* _TEXTE CITÉ_:
%%

PHILAPOSTEL Bretagne vous propose de vous conter en 4 épisodes cette tragique aventure qui, bien qu’ayant fortement marqué l’histoire des TAAF, reste souvent méconnue du grand public. C’est après avoir recueilli et regroupé divers documents et informations sur le sujet (voir les sources en fin d’article) que je suis en mesure de vous la présenter aujourd’hui.
Vous savez tout maintenant sur ces « Oubliés de Saint Paul ». L’histoire est-elle finie pour autant ? Un groupe de personnes, composé entre autres des descendants des survivants, souhaitent que la tragédie de ces oubliés … ne soit pas oubliée. Ils se sont regroupés en association, Faire Vivre le souvenir des Oubliés de Saint-Paul, et organisent depuis diverses manifestations pour honorer la mémoire de ces disparus.
Pour ne rien oublier
Il suffit parfois d’un acte administratif pour faire ressurgir l’histoire, qu’une tombe voit sa concession échoir pour que le passé revienne à la surface … Concarneau, 2011 : la mairie fait apposer sur deux des tombes du cimetière des affichettes « La concession est échue. Veuillez vous adresser à la mairie – Etat civil. ».
A priori Louise Le Meur n’a plus de descendance, son fils Louis surnommé « Lili » est décédé au Croisic en 1995, sa fille Maria est enterrée au cimetière de Paray-Vielle-Poste avec son fils et sa seconde fille Paule a été enterrée à Saint-Paul à l’âge de deux mois.

%%

* _OBJECTIF A_:
Citez mot pour mot le passage du texte sur les Oubliés de Saint-Paul qui s'ouvre sur les mots contenant « PHILAPOSTEL Bretagne vous » et se termine par « de ces disparus. ».
* _OBJECTIF B_:
Rédigez la suite du texte sur les Oubliés de Saint-Paul en reprenant juste après sa dernière phrase.

* _DONNÉES FOURNIES_:
%%

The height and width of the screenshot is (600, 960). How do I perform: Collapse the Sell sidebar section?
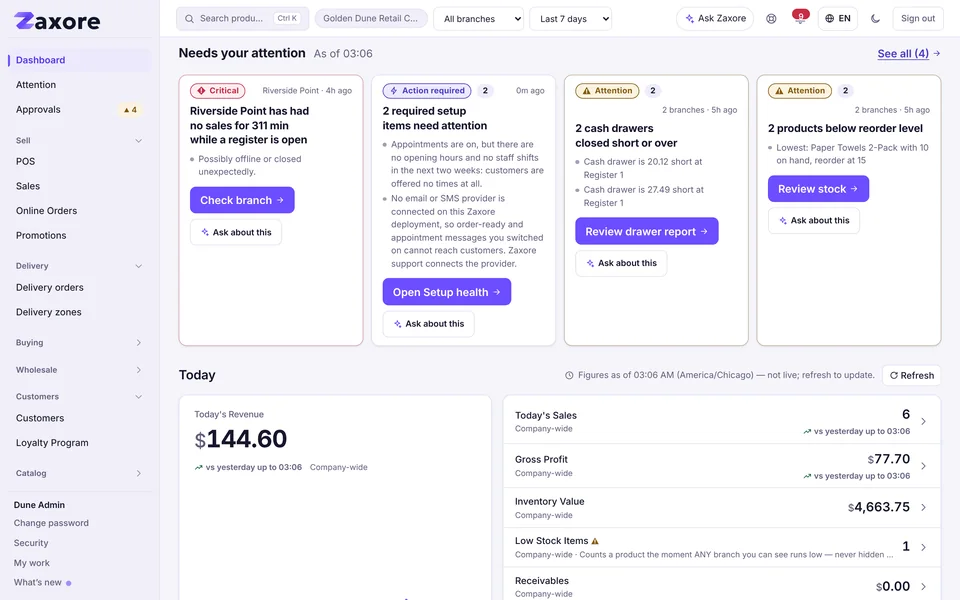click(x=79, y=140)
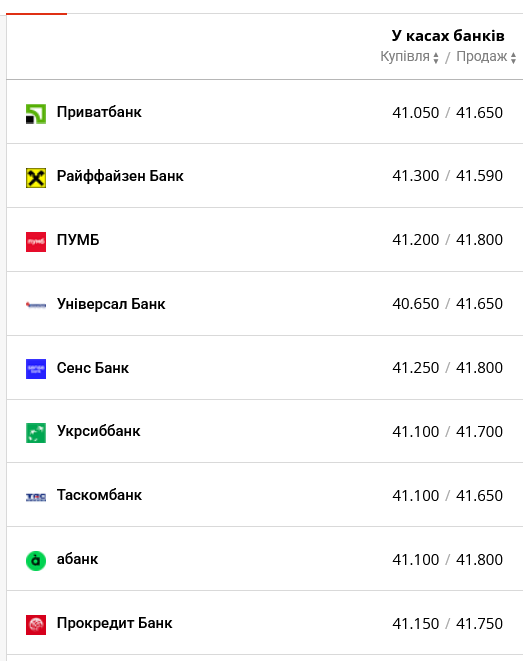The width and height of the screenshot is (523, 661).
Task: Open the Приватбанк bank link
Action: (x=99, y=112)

%%
%%

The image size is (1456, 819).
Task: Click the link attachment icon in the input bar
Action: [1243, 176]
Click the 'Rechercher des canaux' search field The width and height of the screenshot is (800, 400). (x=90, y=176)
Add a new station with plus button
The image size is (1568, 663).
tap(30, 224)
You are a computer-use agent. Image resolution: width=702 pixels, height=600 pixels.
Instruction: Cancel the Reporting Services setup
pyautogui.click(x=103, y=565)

%%
%%

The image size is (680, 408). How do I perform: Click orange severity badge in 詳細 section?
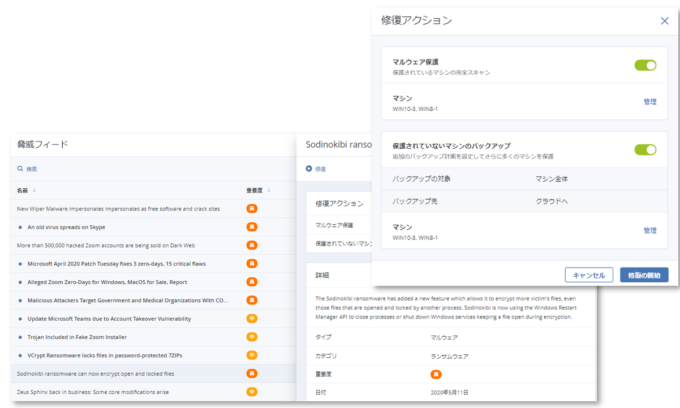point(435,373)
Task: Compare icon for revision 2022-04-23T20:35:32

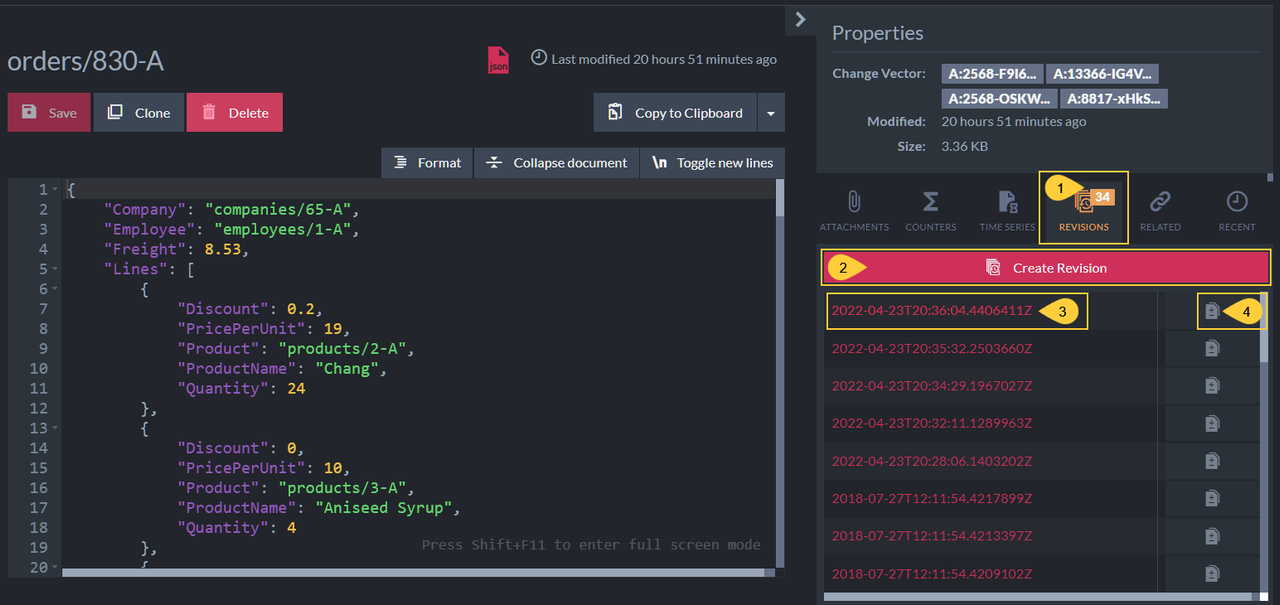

%%

* _RÉSULTAT OBTENU A_:
PHILAPOSTEL Bretagne vous propose de vous conter en 4 épisodes cette tragique aventure qui, bien qu’ayant fortement marqué l’histoire des TAAF, reste souvent méconnue du grand public. C’est après avoir recueilli et regroupé divers documents et informations sur le sujet (voir les sources en fin d’article) que je suis en mesure de vous la présenter aujourd’hui.
Vous savez tout maintenant sur ces « Oubliés de Saint Paul ». L’histoire est-elle finie pour autant ? Un groupe de personnes, composé entre autres des descendants des survivants, souhaitent que la tragédie de ces oubliés … ne soit pas oubliée. Ils se sont regroupés en association, Faire Vivre le souvenir des Oubliés de Saint-Paul, et organisent depuis diverses manifestations pour honorer la mémoire de ces disparus.

* _RÉSULTAT OBTENU B_:
Par contre la famille de Julien le Huludut réagit immédiatement. Elle prend contact avec la mairie. Sa fille à Julien, Maryvonne vit en Drôme Provençale, sa nièce, Dominique seule est restée dans la région de Concarneau. Et voilà qu’à la Mairie, elles évoquent le passé « extraordinaire » de ces deux êtres, mais aussi le passé de 6 autres bretons et de 44 malgaches. Et soudain, elles prennent conscience qu’avec la fin de la concession des tombes concarnoises, un pan de l’histoire de la pêche va disparaître, que des gens « oubliés » vont être à nouveau oubliés. Pas un nom de rue n’évoque cet événement, pas une plaque, pas une stèle. Il existe dans les ports de France des stèles et des monuments pour les péris en mer, les Terre-neuvas sont honorés à Saint-Malo ou à Saint-Pierre. … Mais aucune trace dans aucune ville de France des « Oubliés de Saint-Paul ».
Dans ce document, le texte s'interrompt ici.